PMC Isochem
- Company type: S.A.S
- Industry: Chemicals and speciality products
- Founded: 1974
- Headquarters: Vert-le-Petit, France
- Key people: Björn Schlosser (CEO)
- Products: Chemicals
- Number of employees: 330 (2016)
- Subsidiaries: Framochem (Hongrie); Wychem (Grande-Bretagne); Isochem Gmbh (Allemagne);
- Website: www.isochem.eu

= Isochem =

French chemical company

PMC Isochem is a French chemical company established in 1974 that specialises in custom chemical synthesis.

==History==
In 1974, Isochem was established in Gennevilliers. Later, a site was opened in Pithiviers (formerly Agrifarm) in central France in 1977. The company was audited and approved by the U.S. Food and Drug Administration (FDA) in 1979 for the first time. In its early days, Isochem concentrated on the extraction and semisynthesis of natural substances, such as quinine.

In the 1990s, Isochem collaborated with Groupe SNPE (Société Nationale des Poudres et Explosifs) to undertake processes such as phosgenation. Isochem joined the Groupe SNPE, a French holding company that manufactures explosives in 1990. It later acquired the Vert-le-Petit site (formerly IRCHA Fine Chemicals and Propeptide) in 1991 and the Hungarian subsidiary Framochem in 2003.

Isochem was acquired by the German industrial holding company Aurelius AG in 2010. Isochem acquired Wychem (United Kingdom) in 2012. Isochem sold its Framochem subsidiary in 2014 and its Wychem subsidiary in 2016.

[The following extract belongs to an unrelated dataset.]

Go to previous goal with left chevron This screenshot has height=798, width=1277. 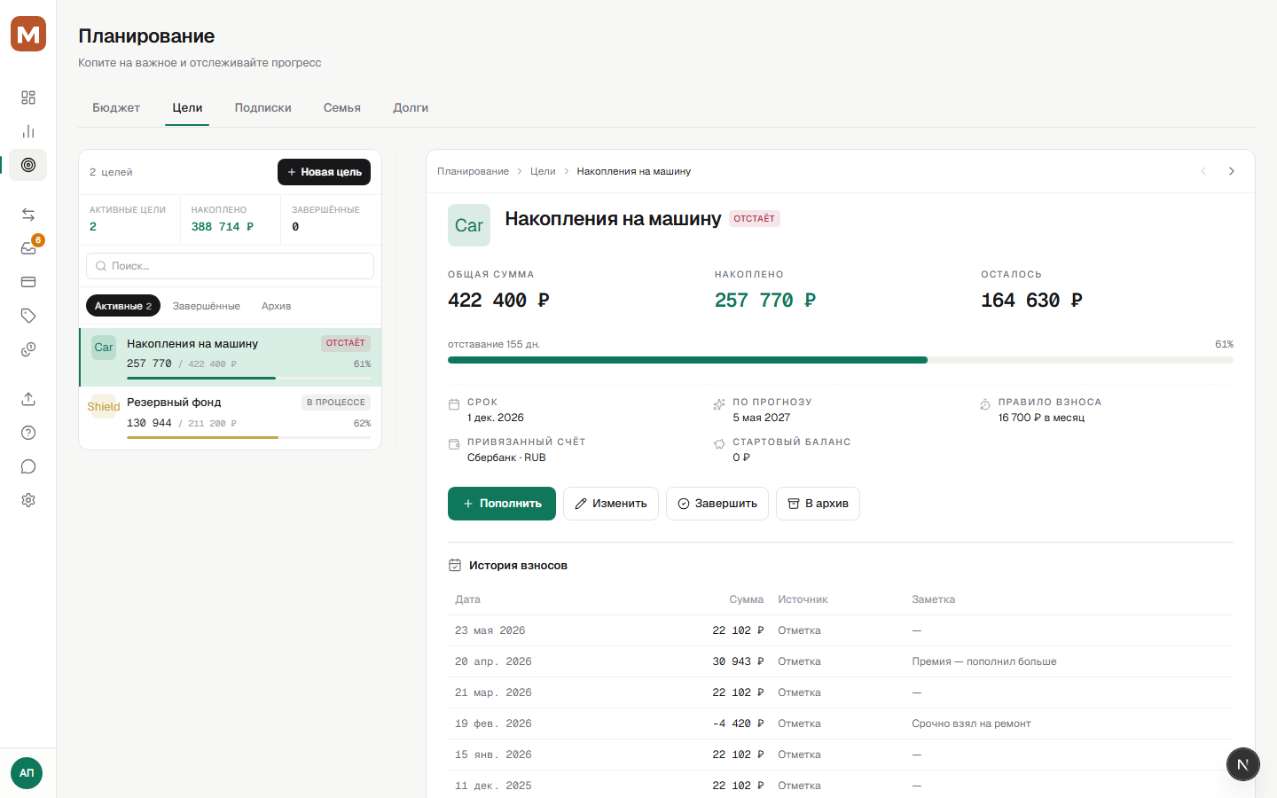tap(1203, 171)
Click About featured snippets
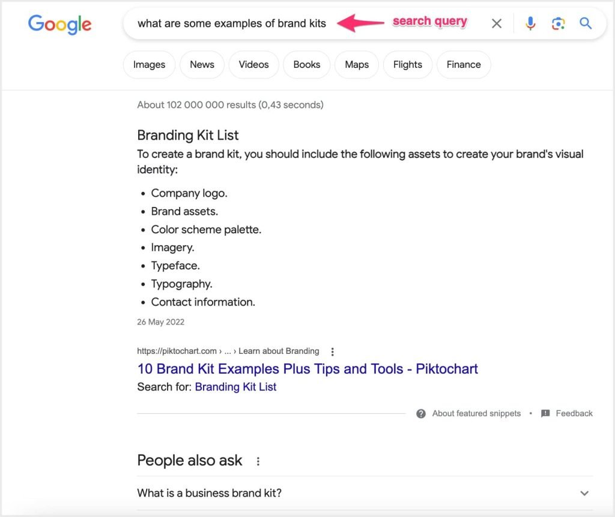The image size is (615, 517). pos(476,413)
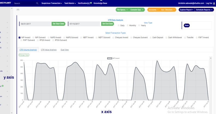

In 2017, PMC Group France, a wholly owned subsidiary of PMC Group International Inc., announced the acquisition of Isochem. This resulted in the name change to PMC Isochem.

==Industrial sites==
Isochem runs sites at Vert-le-Petit with a head office and phosgene chemistry; Gennevilliers, with fractional distillation; Pithiviers for hydrogenation under pressure and waste processing; and Pont de Claix for agrochemicals. Most of the sites have a research and development team.